Emerging director Cate Shortland’s kidnap thriller “Berlin Syndrome” is well done but adds little to the genre. Australian photojournalist Clare (Teresa Palmer) meets college writing professor Andi (Max Riemelt) and the two instantly fall in lust. There is a one-night stand that could have developed into something more. But, as Clare puts it to Andi the next morning, “Sometimes it doesn’t mean anything.”

Thanks to good acting by Riemelt and/or good directing by Shortland, we have a feeling this is not going to fly with Andi. Sure enough, Clare wakes to find something curious about the apartment. It has a door with several locks that could have been used on a UBS branch bank and the windows are lined with bullet proof tempered glass that resists thrown chairs. She is trapped, essentially kidnapped by the looney-tunes Andi in a cell that looks, amazingly, like a normal apartment.

This is when the screenplay starts to fall apart. The concept that a person can be free to roam around an apartment and make unlimited noise, start fires, use any cutting/prying tools they can find, kick holes in walls/ceilings/floors and not be able to, at least, attract attention is ridiculous. The man appears to be a low-level lecturer, and part time gym instructor, at best.

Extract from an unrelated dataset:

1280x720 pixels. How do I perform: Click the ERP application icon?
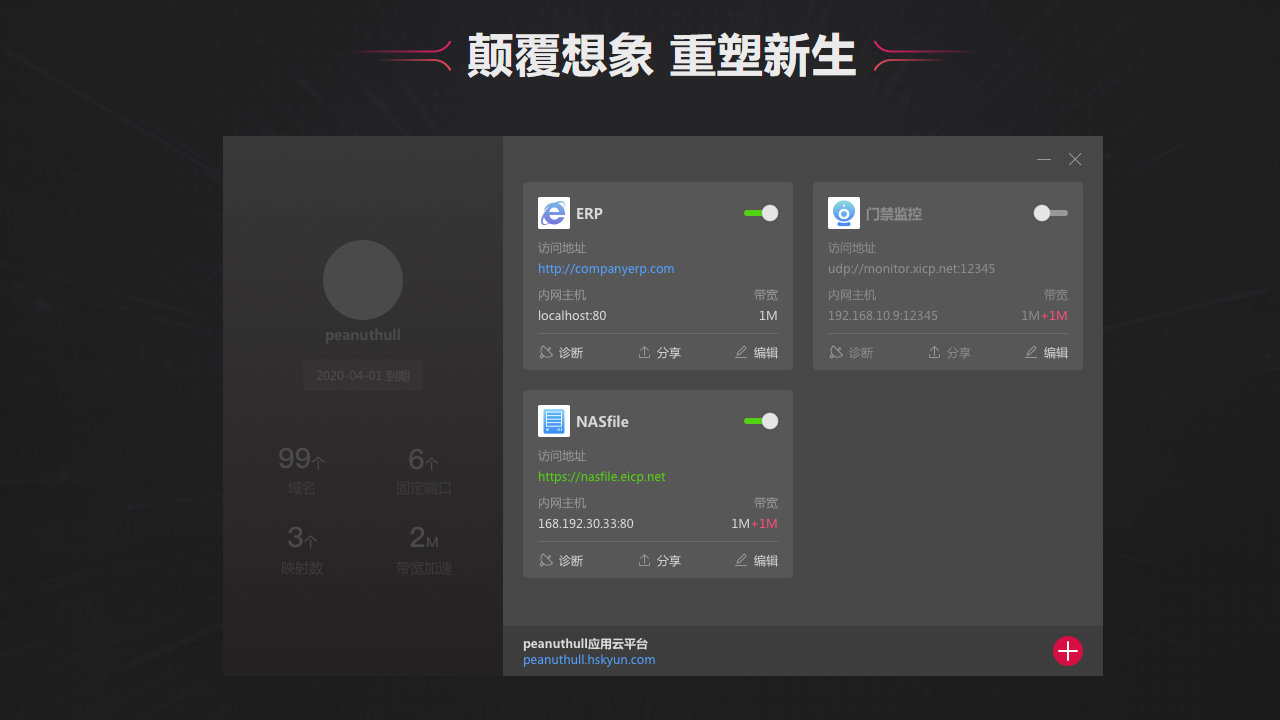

He does not have the training, tools or money to build an impenetrable Bat Cave in an above ground Berlin apartment.

Given world class acting and a world class screenplay the viewer would overlook this. Such was the case in the James Caan/Kathy Bates classic “Misery.” Bates is sufficiently mesmerizing that we are living for her performance. But even her character takes zero chances with her victim. He is bound hand and foot.

The title “Berlin Syndrome” appears to be a reference to “Stockholm syndrome” in which a captive victim begins to identify and sympathize with the perpetrator, grasping on to them for support. Clare never shows any believable sign of feeling for her captor that could not be construed as trickery, or even simple lunacy. If she passed up a chance to escape, that might have been a workable angle. As it was, the story is one of capture and escape and nothing more.

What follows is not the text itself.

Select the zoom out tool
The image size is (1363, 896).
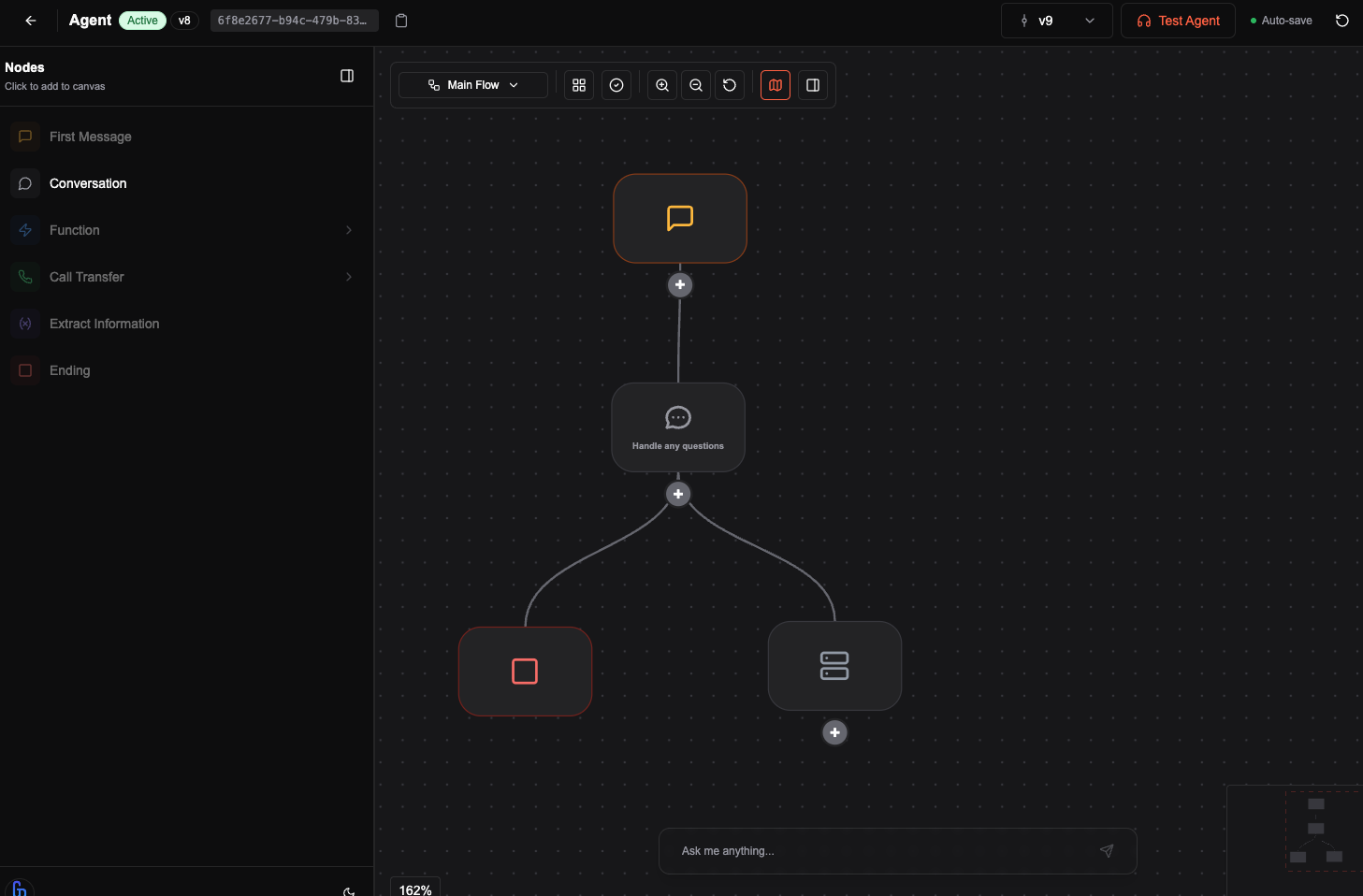coord(696,85)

Her missed opportunities are shown as panic or incompetence, a daring and well-planned move followed by paralyses. This does not help us get into her bizarre state of mind, it merely confuses us with what appears to be contradictory behaviors.

Even as the screenplay trips over itself, the cinematography by Sundance winner Germain McMicking (2014 “Partisan”) is entertaining. The shots move from the dull under-achievement of collegiate pedagogy to the bizarre pretense of happily married life at home with a reluctant, screwdriver stabbing partner. Andi’s political activist professor father does not shed much light on the story. He is as self-absorbed as the next pedant, but not to the point of turning his son into a serial criminal. The father dies and Clare gets her chance. What is his part in this movie?

A syndrome without the syndrome, “Berlin” is a couple twists short of something new.